*** Begin section ***

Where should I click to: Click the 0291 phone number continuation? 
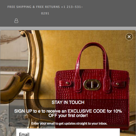(x=45, y=13)
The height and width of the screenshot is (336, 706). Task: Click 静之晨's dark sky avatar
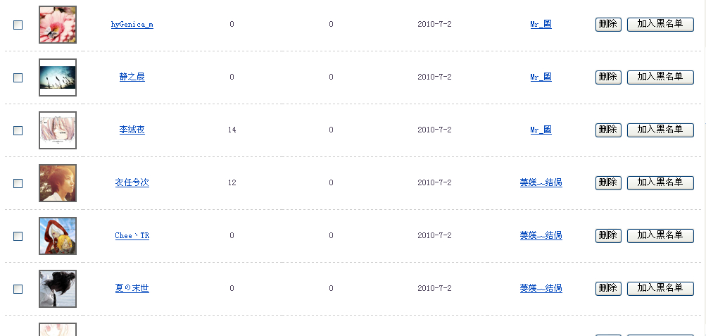(x=58, y=77)
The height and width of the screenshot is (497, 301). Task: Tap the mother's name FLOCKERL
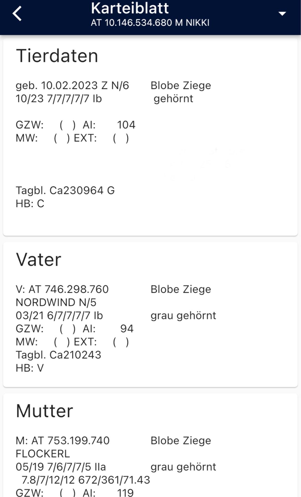(43, 454)
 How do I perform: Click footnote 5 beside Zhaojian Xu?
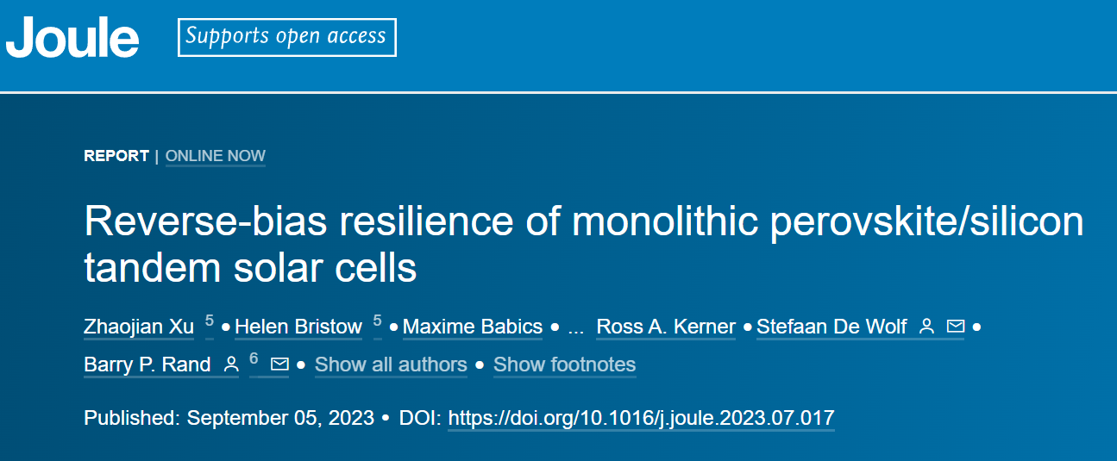click(209, 321)
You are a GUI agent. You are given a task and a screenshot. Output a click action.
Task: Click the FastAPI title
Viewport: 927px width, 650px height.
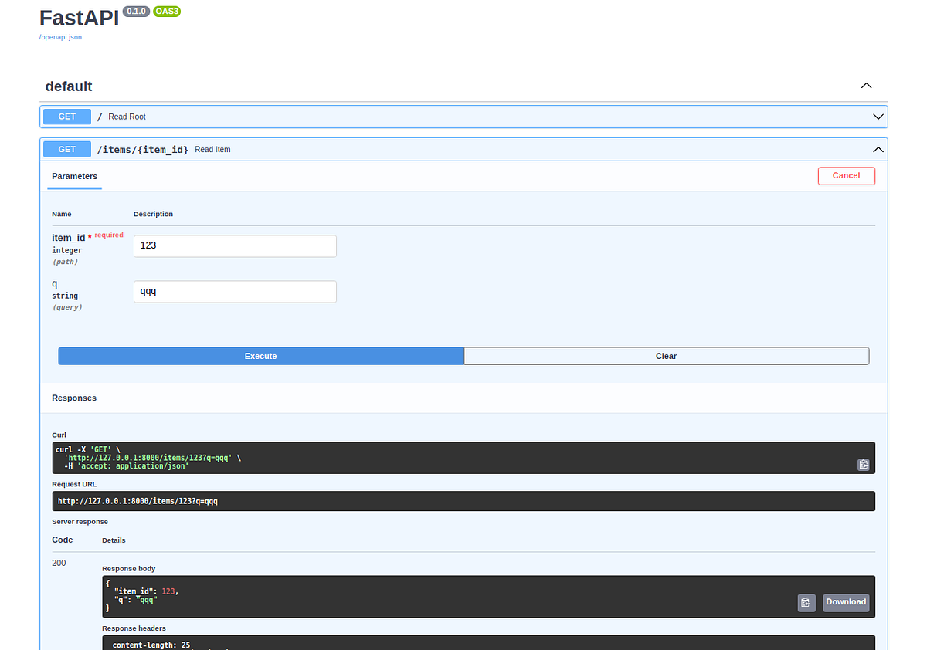tap(80, 17)
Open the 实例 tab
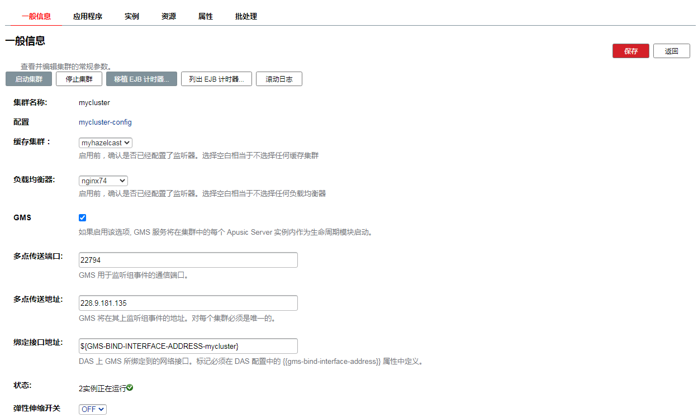 point(132,16)

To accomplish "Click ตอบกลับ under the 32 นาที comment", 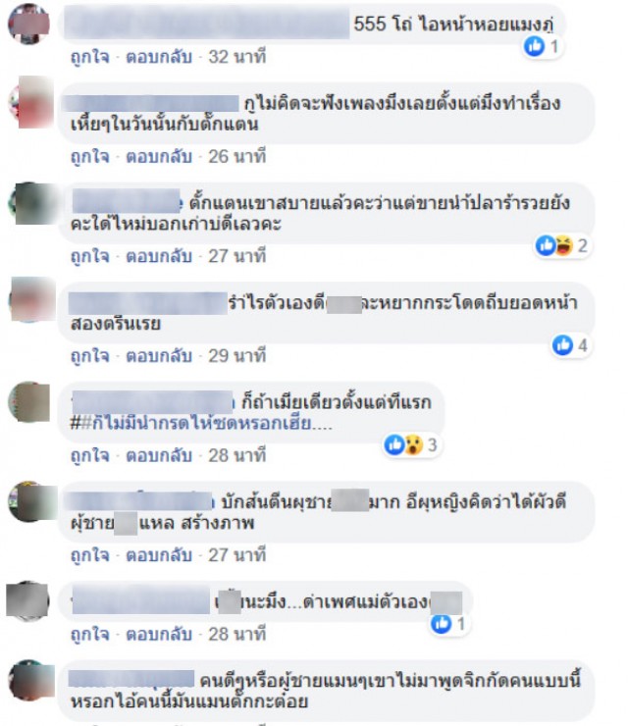I will pos(159,57).
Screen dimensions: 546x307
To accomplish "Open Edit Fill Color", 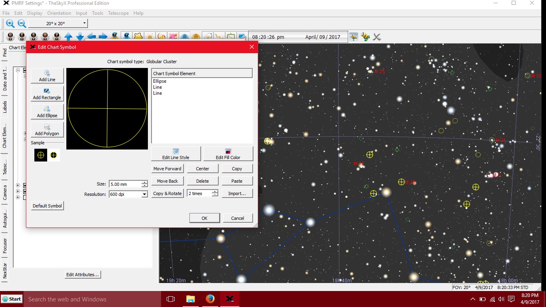I will tap(228, 154).
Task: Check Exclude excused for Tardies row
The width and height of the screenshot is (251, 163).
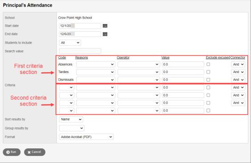Action: [208, 72]
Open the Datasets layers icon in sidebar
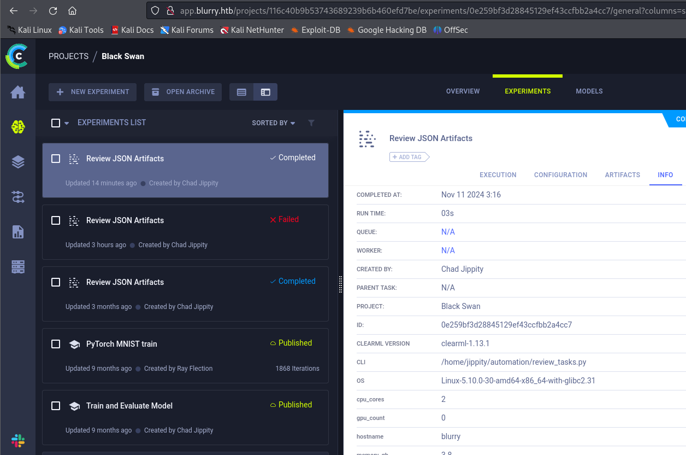The width and height of the screenshot is (686, 455). (18, 162)
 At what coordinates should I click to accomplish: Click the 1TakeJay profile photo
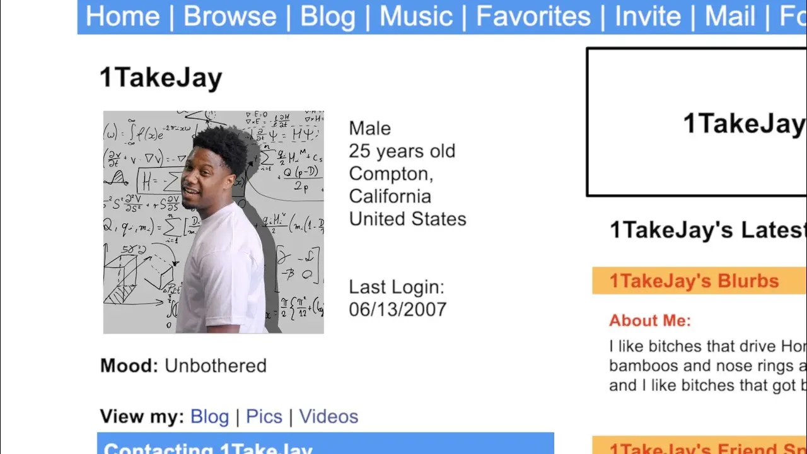(213, 222)
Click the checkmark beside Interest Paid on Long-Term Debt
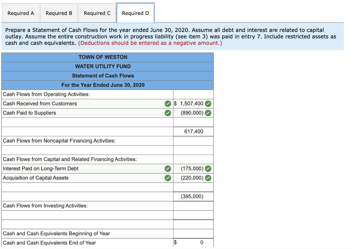Image resolution: width=351 pixels, height=249 pixels. click(168, 168)
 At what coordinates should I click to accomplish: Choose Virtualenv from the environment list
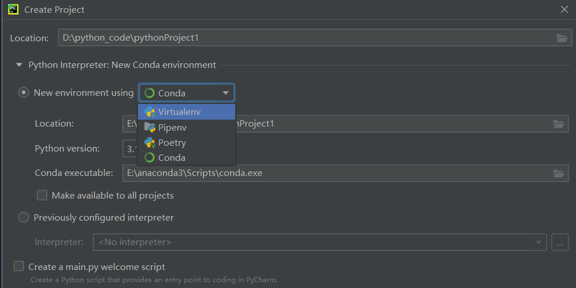(x=179, y=112)
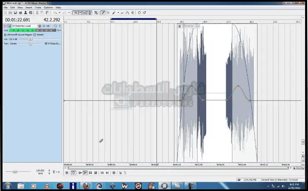Click the Open folder toolbar icon
The height and width of the screenshot is (191, 308).
[10, 13]
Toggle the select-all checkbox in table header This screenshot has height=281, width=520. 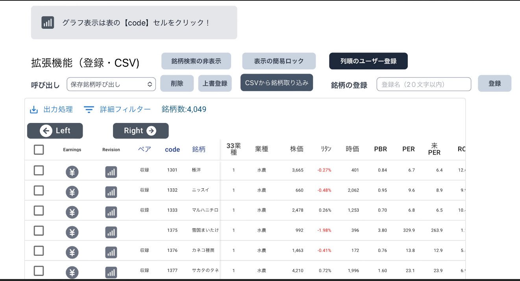click(39, 150)
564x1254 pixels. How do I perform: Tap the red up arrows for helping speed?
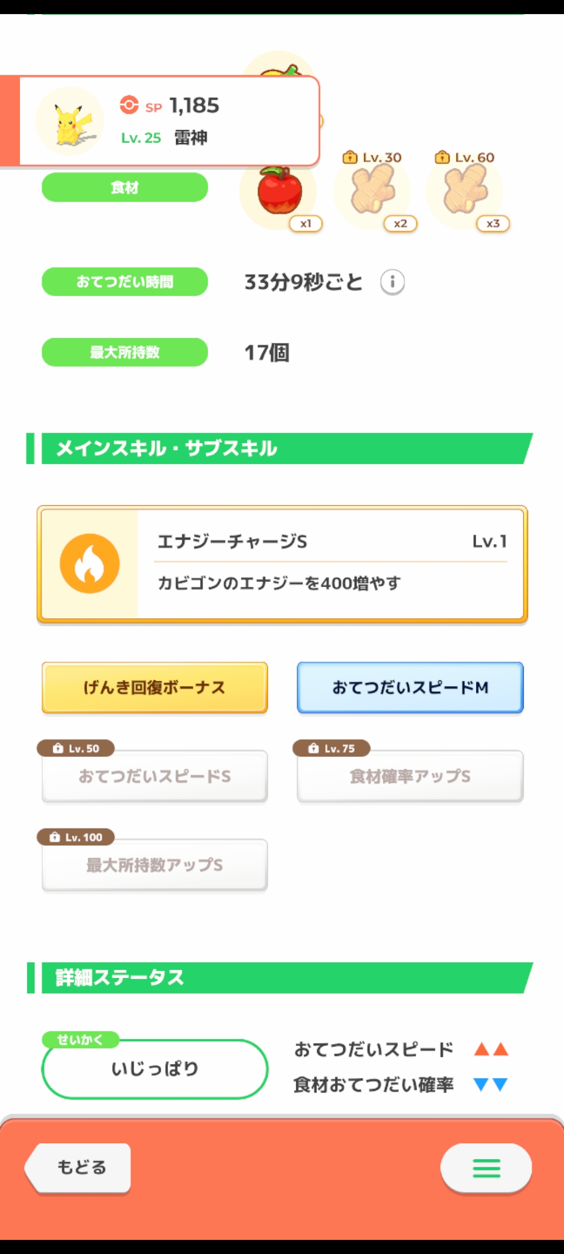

*** End section ***

> **Work request**
Output exactly the span of lines from the top of the listing through the line holding "You are a GUI", and leave every picture out.

> **Task result**
Where should I click to: Click the 0291 phone number continuation? 
(x=45, y=13)
The height and width of the screenshot is (336, 706). Task: Click 静之晨's dark sky avatar
(x=58, y=77)
The height and width of the screenshot is (497, 301). Task: Tap the mother's name FLOCKERL
(43, 454)
 How do I perform: Click footnote 5 beside Zhaojian Xu?
click(209, 321)
You are a GUI agent. You are given a task and a screenshot. Output a click action.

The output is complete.